Metadata-Version: 2.4
Name: neural-trees
Version: 0.1.1
Summary: Implementations of algorithms from Prof. Dr. Ethem Alpaydın's research papers and ML textbook (MIT Press).
Home-page: https://github.com/cgrtml/neural-trees
Author: Cagri Temel
Author-email: cagritemel34@gmail.com
Keywords: machine learning,soft decision trees,mixture of experts,statistical tests,alpaydin,sklearn
Classifier: Development Status :: 3 - Alpha
Classifier: Intended Audience :: Science/Research
Classifier: Intended Audience :: Education
Classifier: License :: OSI Approved :: MIT License
Classifier: Programming Language :: Python :: 3
Classifier: Programming Language :: Python :: 3.8
Classifier: Programming Language :: Python :: 3.9
Classifier: Programming Language :: Python :: 3.10
Classifier: Programming Language :: Python :: 3.11
Classifier: Topic :: Scientific/Engineering :: Artificial Intelligence
Requires-Python: >=3.8
Description-Content-Type: text/markdown
License-File: LICENSE
Requires-Dist: numpy>=1.21
Requires-Dist: scipy>=1.7
Requires-Dist: scikit-learn>=1.0
Requires-Dist: torch>=1.10
Provides-Extra: dev
Requires-Dist: pytest>=7.0; extra == "dev"
Requires-Dist: pytest-cov; extra == "dev"
Requires-Dist: matplotlib>=3.4; extra == "dev"
Requires-Dist: jupyter; extra == "dev"
Requires-Dist: plotly; extra == "dev"
Dynamic: author
Dynamic: author-email
Dynamic: classifier
Dynamic: description
Dynamic: description-content-type
Dynamic: home-page
Dynamic: keywords
Dynamic: license-file
Dynamic: provides-extra
Dynamic: requires-dist
Dynamic: requires-python
Dynamic: summary

# neural-trees

> PyTorch + sklearn implementations of the tree and mixture-of-experts algorithms
> from Alpaydın's research papers — the ones that never got a proper open-source home.
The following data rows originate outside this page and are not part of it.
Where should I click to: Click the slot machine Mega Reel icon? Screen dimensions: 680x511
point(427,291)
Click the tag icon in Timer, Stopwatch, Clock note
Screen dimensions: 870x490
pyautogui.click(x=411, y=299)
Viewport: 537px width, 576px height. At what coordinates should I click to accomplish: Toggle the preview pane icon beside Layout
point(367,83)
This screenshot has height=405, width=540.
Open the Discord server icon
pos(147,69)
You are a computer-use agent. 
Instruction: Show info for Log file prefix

[![Python 3.8+](https://img.shields.io/badge/python-3.8+-blue.svg)](https://www.python.org/downloads/)
[![License: MIT](https://img.shields.io/badge/License-MIT-yellow.svg)](LICENSE)
[![Tests](https://github.com/cgrtml/neural-trees/actions/workflows/tests.yml/badge.svg)](https://github.com/cgrtml/neural-trees/actions)
[![sklearn compatible](https://img.shields.io/badge/sklearn-compatible-orange)](https://scikit-learn.org)

---

## Why?

I was reading through Alpaydın's *Introduction to Machine Learning* and his papers
and kept hitting the same wall: interesting algorithms, no usable Python code anywhere.
The Soft Decision Tree paper (ICPR 2012) alone has hundreds of citations but the implementations
floating around are incomplete, undocumented, or years out of date.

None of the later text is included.